▶ [Excerpt provided]
# Making heads or tails of Preservatives



## DLCC2 (Jul 12, 2016)

OK I'm back again with a rookie question. I was looking for a good in baler moisture tester to reduce some of the guess work of hand checking hay. Main reason behind that is the business partner (big brother) and I both have public jobs currently and fine tuning the operation would greatly reduce time wasted. In my hunt for a tester I ran up on some forums about preservatives and I don't think I'm grasping something here. In my area spraying a liquid on dry hay while baling is unheard of (and possibly deemed the works of satan). I wasn't sure if this was just a practice done on alfalfa and other legume crops for leaf retention or if it was also used on grass hays. Really in the dark here and since its unheard of here asking for advice from a local wouldn't get me far. Being young first generation farmers we are willing to roll the dice on a different method but I'm not willing to jump totally blind.

Thanks in advance,

Tyler


----------



## r82230 (Mar 1, 2016)

DLCC2 said:


> Being young first generation farmers we are willing to roll the dice on a different method but I'm not willing to jump totally blind.
> 
> Thanks in advance,
> 
> Tyler


You are smart in asking/learning, but also you might be a teacher in your area. I use preservatives, but I am in a different area and grow manly alfalfa. I was one of the first in my area using preservatives, using a tedder, using a net wrap baler, etc. Now, my neighbors are using the same products/equipment.

Keep asking/learning an you might be the first in your area to properly use lots of things. Here is the big BUT, personal knowledge of what works in your situation doesn't always work for someone else (and the reverse is true). Be willing to experiment, as an example: when I started out no-tilling alfalfa, the first fields I did were well hidden from the road (keep your mistakes/ embarrassment to yourself). 

I lurked around HT for years and learned a lot (google HayTalk, HayWilson for some real high quality information, IMHO). Hopefully you will also learn from this site. 

You might want to edit your post to what exactly are you are planning on harvesting for hay (eg. alfalfa, teff, OG, timothy, etc.).

Good luck.

Larry


----------



## DSLinc1017 (Sep 27, 2009)

Hello Tyler,

There are a lot of threads here on HT about the very subject. To answer your first question, I will ask one! Are you looking for a baler mounted tester or hand held?

I've found the best hand held is the Delmhorst FX2000

I would say that the most widely used stand alone and suggested here on HT, baler mounted testers is the Agra Tronix BHT-2.

If you are using an Automatic applicator system there a few to chose from. These I'm less familiar with. Some one else here will most certainly chime in. These Automatic systems will typically use Buffered Acid, it is applied to the Hay as it enters the baler the amount needs to be regulated depending on the moisture of the hay.

There are several other products that are yes, in liquid form that have a constant application rate and is not dependent on what the moisture is of the hay. Up to a certain moisture level. Typically all these products are good up to the low 20's in moisture.

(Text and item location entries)
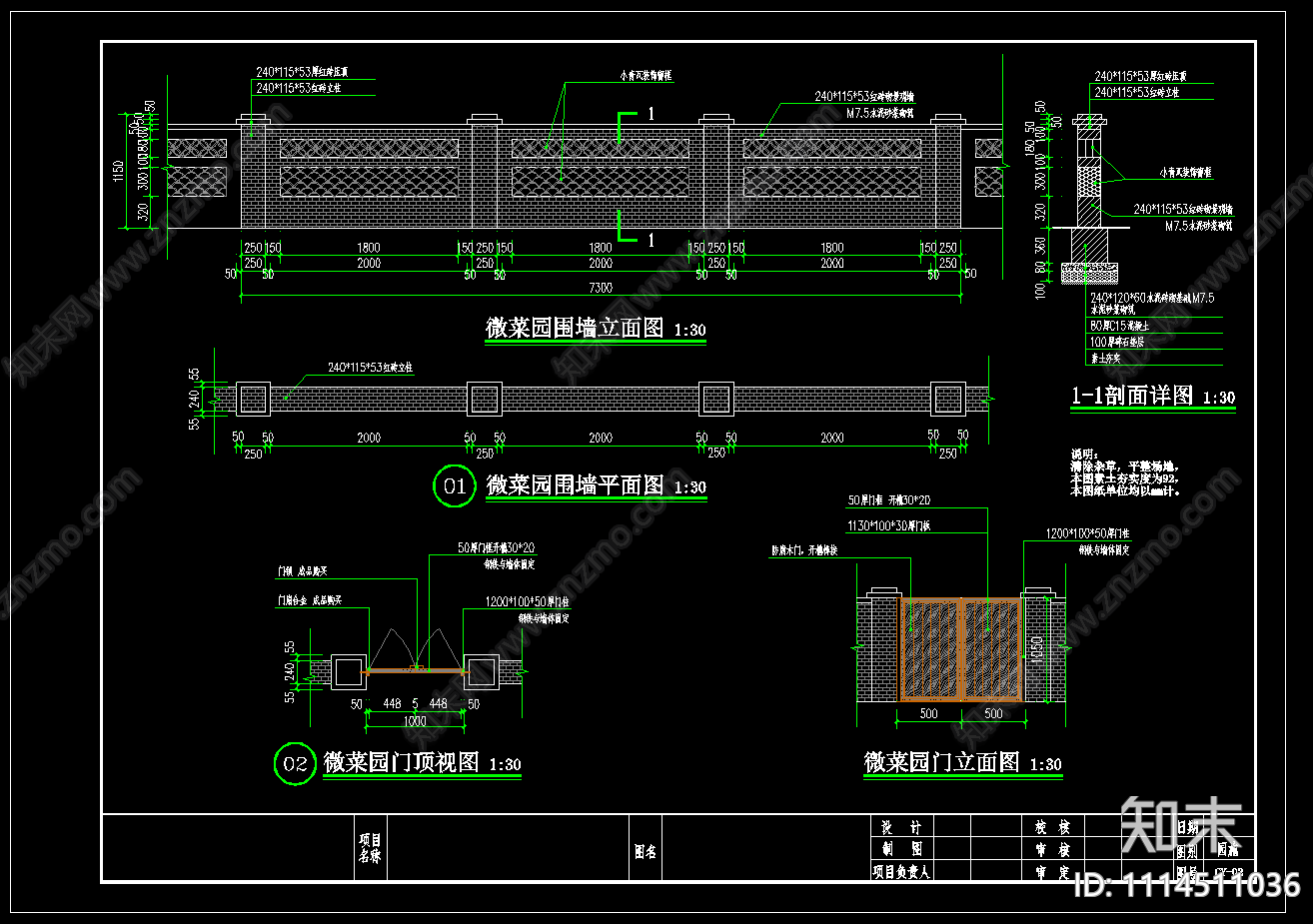Select the 微菜园门顶视图 title label
Viewport: 1313px width, 924px height.
(402, 762)
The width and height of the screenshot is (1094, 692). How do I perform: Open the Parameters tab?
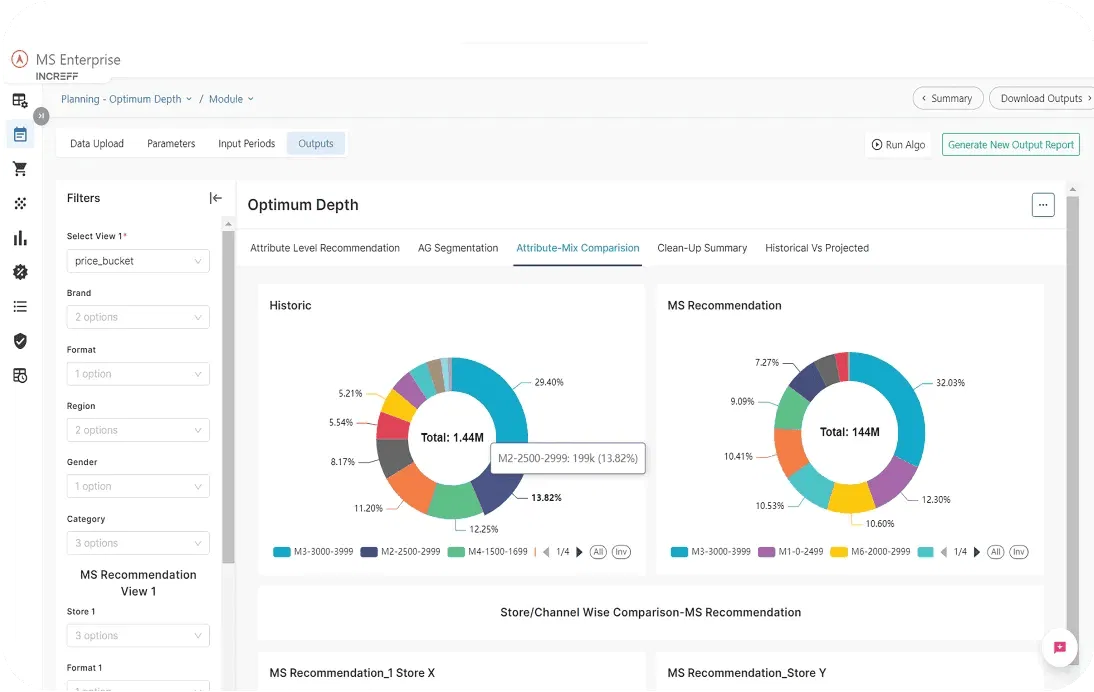click(x=171, y=144)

▶ [Required tasks]
[1] Write out the part of the hay preservatives thread between "You are smart" and "embarrassment to yourself).", inclusive, with no changes.
[2] According to the hay preservatives thread, why does Tyler want an in-baler moisture tester? Answer in one to three sentences.

▶ [Answers per task]
[1]
You are smart in asking/learning, but also you might be a teacher in your area. I use preservatives, but I am in a different area and grow manly alfalfa. I was one of the first in my area using preservatives, using a tedder, using a net wrap baler, etc. Now, my neighbors are using the same products/equipment.

Keep asking/learning an you might be the first in your area to properly use lots of things. Here is the big BUT, personal knowledge of what works in your situation doesn't always work for someone else (and the reverse is true). Be willing to experiment, as an example: when I started out no-tilling alfalfa, the first fields I did were well hidden from the road (keep your mistakes/ embarrassment to yourself).

[2] He wants to reduce the guesswork of hand checking hay. He and his business partner, his big brother, both currently have public jobs, so fine-tuning the operation would greatly reduce wasted time.